Try to get to your class no less than 10 minutes before it is scheduled to begin so you can get settled in and find a suitable spot. Rushing into class just as it starts can make it difficult to settle in, even for the entire duration of the class. By getting to the class well before it beings, you can take the time to warm up with some light stretching, meet a few of your other classmates or simply relax and get into a peaceful state of mind.
Along with arriving early, don’t leave early. Unless it’s an emergency, remain in the class until it is finished to avoid disturbing others.
Come to the class with a goal in mind. Is it to stretch your tired muscles and become more supple and flexible? Do you want to attend a yoga class to clear your mind of the stress that comes from work and home life? Whatever the reason you have decided to enroll in a yoga class, focus on that during your workout to create the proper mindset to address the problem.

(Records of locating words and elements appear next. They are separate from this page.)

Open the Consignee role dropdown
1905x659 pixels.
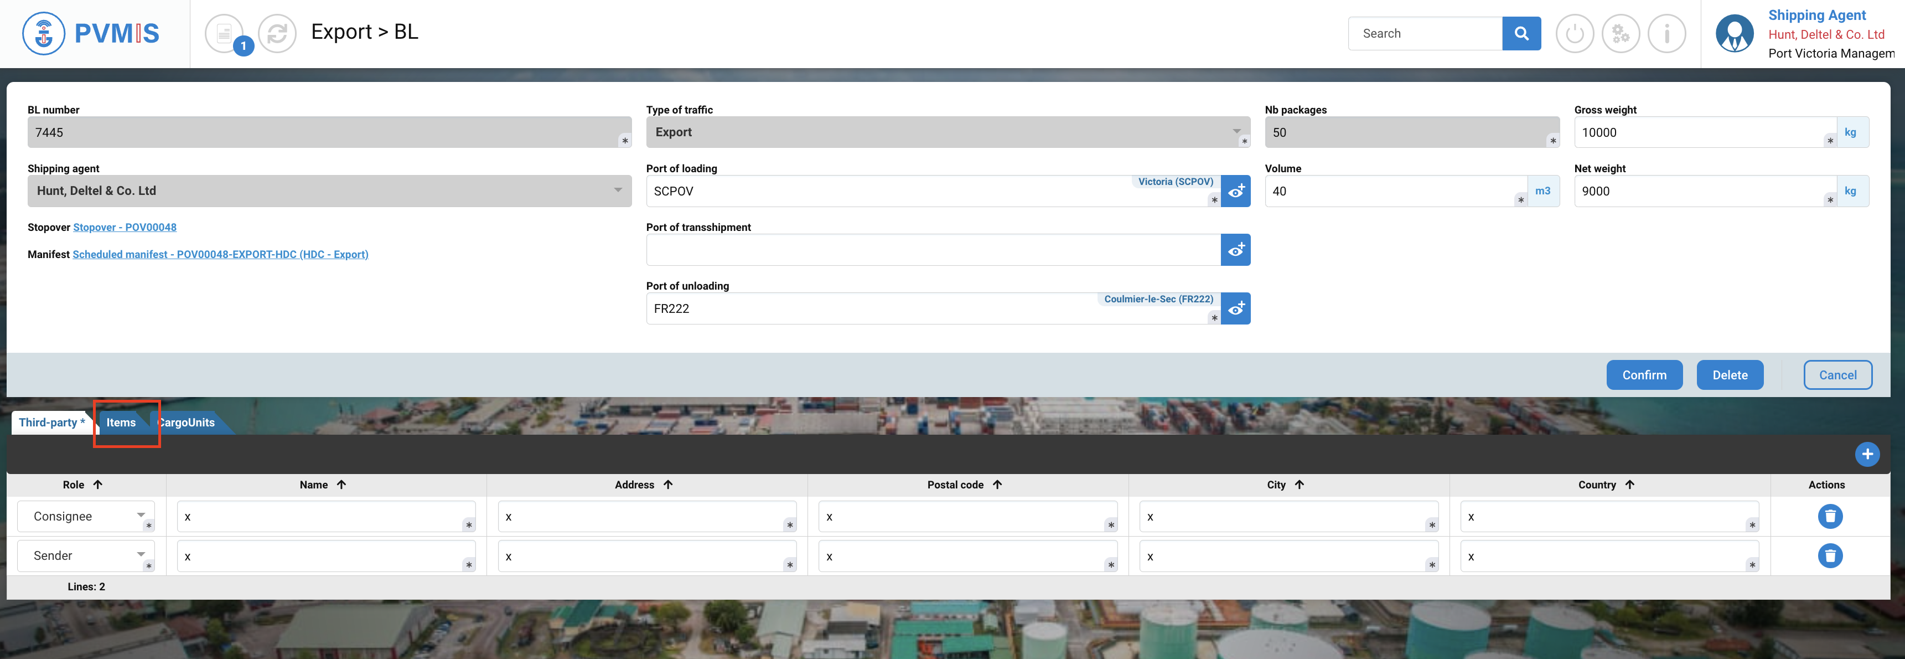click(85, 516)
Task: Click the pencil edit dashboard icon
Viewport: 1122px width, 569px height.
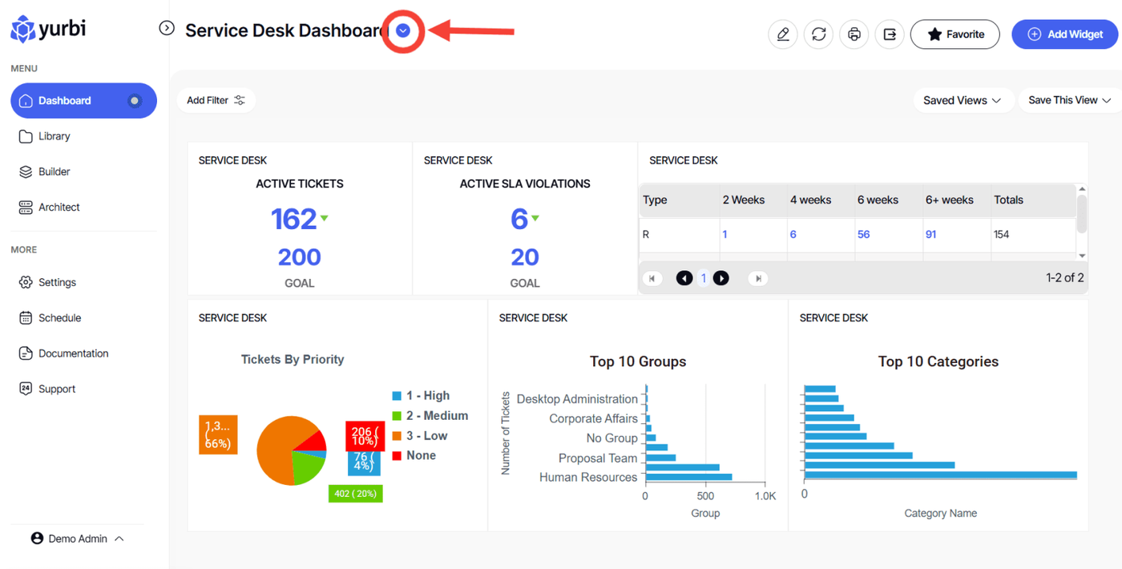Action: pos(783,34)
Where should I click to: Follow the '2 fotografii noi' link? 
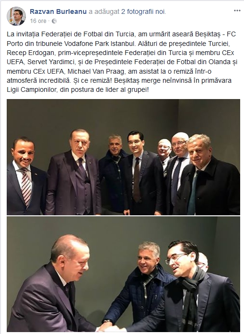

Leave the cellphones at home. People have become so used to having their phones and pagers with them at all times that they sometimes feel that they can’t be without them. But a phone can be a distraction in many places, especially in a yoga studio where even a “quiet” conversation can be a distraction. Even though you think you’re being quiet and discreet, you’re probably not. In short, leave the phone at home or at least turn it off.
On a related note, keep your conversations with other members of the class to a minimum, or better yet, have them it before or after class. Sure, mastering that new move may be an exciting moment, but other people are trying to master it as well and may have trouble concentrating is you’re congratulating yourself loudly or trying to discuss it with the person next to you.
Have all of your class materials – yoga mat, water bottle, towel, etc. – handy when you get to class. By having everything you need near you during the class, you can avoid being a distraction by walking back and forth for water, your towel on the other side of the room, etc. It isn’t fair to not let others reap the benefits they are seeking from yoga by disturbing them. And when you’re finished with your session, collect all of your belongings and take them with you. Another yoga class may need the space after your class is done.
If you have an injury or special physical restrictions, tell you instructor before the class begins. He or she can suggest poses or motions that are suited to your condition and can tell you of poses that you should not do and suggest an alternate version.
While you may be excited to be in your first yoga class, don’t go overboard. Only do poses that you can do without hurting or straining yourself. Listen to your body and only go as far as it will let you. As you progress in the class, you will be able to do more intricate and complicated moves. But until you reach that point, take it easy.